Extend the court opinion on the false bank-entry indictments beyond its final sentence.

::: Source document

June 23, 1925, the defendant was indicted for the crime of making false entries in the books of a state bank. His demurrer to the indictment was overruled and his motion to dismiss it was denied. He was duly placed on trial, but the jury impaneled in the case was discharged because of inability to agree upon a verdict. October 30, 1925, a second indictment was presented and filed, charging the defendant with the same acts alleged in the first indictment and, in addition thereto, four acts of embezzlement. This was a new indictment and did not purport to be an amendment of the first. The defendant made a *Page 423 motion to dismiss the indictment and demurred thereto. Upon the submission of the motion and the demurrer, the court made the following order: "The motion to dismiss indictment is sustained, and the demurrer is sustained; the district attorney to go before the grand jury and amend the former indictment and bring in a second indictment as to the charges of embezzlement. . . . The court now orders that the order heretofore made, overruling the demurrer to the original indictment be set aside; the demurrer to the original indictment is now sustained, and the original indictment together with the second indictment is now resubmitted to the grand jury. The court orders that the whole matter of the two indictments be referred to the grand jury for consideration." Two indictments, purporting to be amended indictments, were thereafter presented by the grand jury and filed. One charged the making of the same false entries and the other charged the embezzlements set forth in the second indictment. The defendant pleaded that he had been once placed in jeopardy on the charge of making the false entries. At the trial the court instructed the jury to find against the defendant on that plea. He was convicted of the crime of making the alleged false entries, and this appeal is from the judgment and the order denying a new trial.

::::::
::: Dataset records

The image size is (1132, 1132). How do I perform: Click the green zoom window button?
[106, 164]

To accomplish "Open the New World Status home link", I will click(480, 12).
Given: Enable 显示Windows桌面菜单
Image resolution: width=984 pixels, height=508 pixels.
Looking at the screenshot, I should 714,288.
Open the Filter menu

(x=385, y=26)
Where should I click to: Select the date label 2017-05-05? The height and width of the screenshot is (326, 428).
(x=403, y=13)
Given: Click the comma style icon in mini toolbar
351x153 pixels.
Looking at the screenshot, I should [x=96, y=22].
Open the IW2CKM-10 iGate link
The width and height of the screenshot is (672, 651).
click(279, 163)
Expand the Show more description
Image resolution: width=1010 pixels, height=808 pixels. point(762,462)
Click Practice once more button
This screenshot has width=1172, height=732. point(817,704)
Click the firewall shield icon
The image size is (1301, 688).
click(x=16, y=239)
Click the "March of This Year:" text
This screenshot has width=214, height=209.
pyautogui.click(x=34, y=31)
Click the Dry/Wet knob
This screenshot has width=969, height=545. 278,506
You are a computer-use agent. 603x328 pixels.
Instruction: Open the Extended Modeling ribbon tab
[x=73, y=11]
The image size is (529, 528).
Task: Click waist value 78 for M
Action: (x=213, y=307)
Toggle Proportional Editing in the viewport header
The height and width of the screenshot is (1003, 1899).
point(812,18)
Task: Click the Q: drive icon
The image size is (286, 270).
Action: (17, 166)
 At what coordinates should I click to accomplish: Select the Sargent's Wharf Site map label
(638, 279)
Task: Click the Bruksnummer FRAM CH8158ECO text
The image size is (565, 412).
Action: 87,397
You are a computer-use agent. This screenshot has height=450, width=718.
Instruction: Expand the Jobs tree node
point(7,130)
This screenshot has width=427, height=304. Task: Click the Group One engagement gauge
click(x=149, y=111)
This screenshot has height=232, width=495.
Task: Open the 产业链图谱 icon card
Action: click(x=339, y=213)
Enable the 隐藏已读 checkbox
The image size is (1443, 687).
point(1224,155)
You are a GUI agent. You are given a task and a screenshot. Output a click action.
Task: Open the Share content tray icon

::::::

◆ **Right answer**
[1] Counsel for appellant says in his brief: "The defendant relies for a reversal of the judgment upon the sole proposition that the court erred in instructing the jury to return a verdict for the people on the pleas of once in jeopardy." He contends that the first indictment was not defective in the respects set out in his motion to dismiss and his demurrer thereto. He conceded at the oral argument that if the second trial had been had upon the first indictment the plea of once in jeopardy would not have been available to defendant, and there are many decisions in this state to that effect. Why a different rule should prevail in a case such as this does not appear. "A nolleproseque entered after a disagreement and discharge of the jury will not bar another prosecution for the same offense." (16 C.J. 249.) "A defendant is placed in apparent jeopardy when he is placed on trial before a competent court and a jury empaneled and sworn. His jeopardy is real, unless it shall subsequently appear that a verdict could *Page 424
never have been rendered by reason of the death or illness of the judge or a juryman, or that after due deliberation the jury could not agree, or by reason of some other like overruling necessity which compels their discharge without the consent of the defendant." (People v. Hunckeler,
Section
[2] A defendant cannot be said to have been in jeopardy unless the indictment or information is sufficient to sustain a conviction. [3] The defendant demurred to the first indictment and the court finally sustained the demurrer. He cannot, therefore, be heard to contend, contrary to the ruling which he procured, that such indictment was sufficient and that therefore he was placed in jeopardy by the mistrial thereunder. (7 Cal. Jur. 947; People v. Lee Look,
The judgment and the order are affirmed.
Needham, J., pro tem., and Plummer, J., concurred.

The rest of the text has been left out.